## DATA FOR THE TASK
---*---

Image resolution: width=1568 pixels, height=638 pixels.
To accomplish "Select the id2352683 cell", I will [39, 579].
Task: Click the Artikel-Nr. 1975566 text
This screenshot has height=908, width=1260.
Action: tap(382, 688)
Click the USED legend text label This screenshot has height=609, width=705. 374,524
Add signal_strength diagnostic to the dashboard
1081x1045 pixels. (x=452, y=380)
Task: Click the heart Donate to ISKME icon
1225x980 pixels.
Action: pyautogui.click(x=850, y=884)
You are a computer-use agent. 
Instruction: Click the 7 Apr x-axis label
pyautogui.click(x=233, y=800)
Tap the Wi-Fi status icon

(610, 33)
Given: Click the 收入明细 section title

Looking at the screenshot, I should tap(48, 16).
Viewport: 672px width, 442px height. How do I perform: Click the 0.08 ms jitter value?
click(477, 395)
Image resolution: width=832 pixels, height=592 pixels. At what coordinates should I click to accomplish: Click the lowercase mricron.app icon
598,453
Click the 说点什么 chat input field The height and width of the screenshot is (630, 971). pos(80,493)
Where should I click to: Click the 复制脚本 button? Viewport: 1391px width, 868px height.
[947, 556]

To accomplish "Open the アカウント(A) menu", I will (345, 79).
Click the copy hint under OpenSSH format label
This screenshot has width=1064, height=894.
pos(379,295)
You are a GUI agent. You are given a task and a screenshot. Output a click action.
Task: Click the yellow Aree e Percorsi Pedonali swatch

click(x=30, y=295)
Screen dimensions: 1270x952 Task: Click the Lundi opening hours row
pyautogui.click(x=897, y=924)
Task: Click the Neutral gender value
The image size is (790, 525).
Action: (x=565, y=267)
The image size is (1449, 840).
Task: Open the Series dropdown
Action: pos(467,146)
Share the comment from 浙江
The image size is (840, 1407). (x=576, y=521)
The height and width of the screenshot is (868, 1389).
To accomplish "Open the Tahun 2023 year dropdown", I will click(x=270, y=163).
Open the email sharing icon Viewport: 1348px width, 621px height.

---*---

## DIRECTIONS
Where a line above holds the string "agent", copy that line.

## TASK OUTPUT
You are a computer-use agent. 
You are a GUI agent. You are given a task and a screenshot. Output a click action.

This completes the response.